- **Given exercise**: Render each non-blank line of the material below as a row in a Markdown table with two columns, Row and Content, numbering the rows in order.

——

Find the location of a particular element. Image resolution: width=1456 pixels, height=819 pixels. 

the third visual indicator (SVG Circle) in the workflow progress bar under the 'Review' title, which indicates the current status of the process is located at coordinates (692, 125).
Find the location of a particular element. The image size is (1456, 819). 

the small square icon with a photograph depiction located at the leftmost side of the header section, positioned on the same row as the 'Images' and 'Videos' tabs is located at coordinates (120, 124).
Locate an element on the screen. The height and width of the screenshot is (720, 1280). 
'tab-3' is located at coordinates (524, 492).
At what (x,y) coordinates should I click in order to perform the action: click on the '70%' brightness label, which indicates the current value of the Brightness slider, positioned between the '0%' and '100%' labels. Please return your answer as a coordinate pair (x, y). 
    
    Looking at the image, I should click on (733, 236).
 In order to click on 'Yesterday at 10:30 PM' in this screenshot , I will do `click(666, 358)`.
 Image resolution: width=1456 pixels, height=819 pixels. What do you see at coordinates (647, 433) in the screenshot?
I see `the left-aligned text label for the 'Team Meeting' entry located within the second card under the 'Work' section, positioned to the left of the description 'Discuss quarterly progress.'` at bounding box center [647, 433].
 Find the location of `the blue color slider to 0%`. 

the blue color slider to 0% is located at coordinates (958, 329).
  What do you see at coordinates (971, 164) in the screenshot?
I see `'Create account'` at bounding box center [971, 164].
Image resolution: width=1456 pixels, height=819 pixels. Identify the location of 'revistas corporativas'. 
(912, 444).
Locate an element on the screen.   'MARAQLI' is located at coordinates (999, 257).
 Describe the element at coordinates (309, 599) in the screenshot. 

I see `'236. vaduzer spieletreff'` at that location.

——

- **Reply**:
| Row | Content |
|---|---|
| 1 | Find the location of a particular element. Image resolution: width=1456 pixels, height=819 pixels.  |
| 2 | the third visual indicator (SVG Circle) in the workflow progress bar under the 'Review' title, which indicates the current status of the process is located at coordinates (692, 125). |
| 3 | Find the location of a particular element. The image size is (1456, 819).  |
| 4 | the small square icon with a photograph depiction located at the leftmost side of the header section, positioned on the same row as the 'Images' and 'Videos' tabs is located at coordinates (120, 124). |
| 5 | Locate an element on the screen. The height and width of the screenshot is (720, 1280).  |
| 6 | 'tab-3' is located at coordinates (524, 492). |
| 7 | At what (x,y) coordinates should I click in order to perform the action: click on the '70%' brightness label, which indicates the current value of the Brightness slider, positioned between the '0%' and '100%' labels. Please return your answer as a coordinate pair (x, y).  |
| 8 |     Looking at the image, I should click on (733, 236). |
| 9 |  In order to click on 'Yesterday at 10:30 PM' in this screenshot , I will do `click(666, 358)`. |
| 10 |  Image resolution: width=1456 pixels, height=819 pixels. What do you see at coordinates (647, 433) in the screenshot? |
| 11 | I see `the left-aligned text label for the 'Team Meeting' entry located within the second card under the 'Work' section, positioned to the left of the description 'Discuss quarterly progress.'` at bounding box center [647, 433]. |
| 12 |  Find the location of `the blue color slider to 0%`.  |
| 13 | the blue color slider to 0% is located at coordinates (958, 329). |
| 14 |   What do you see at coordinates (971, 164) in the screenshot? |
| 15 | I see `'Create account'` at bounding box center [971, 164]. |
| 16 | Image resolution: width=1456 pixels, height=819 pixels. Identify the location of 'revistas corporativas'.  |
| 17 | (912, 444). |
| 18 | Locate an element on the screen.   'MARAQLI' is located at coordinates (999, 257). |
| 19 |  Describe the element at coordinates (309, 599) in the screenshot.  |
| 20 | I see `'236. vaduzer spieletreff'` at that location. |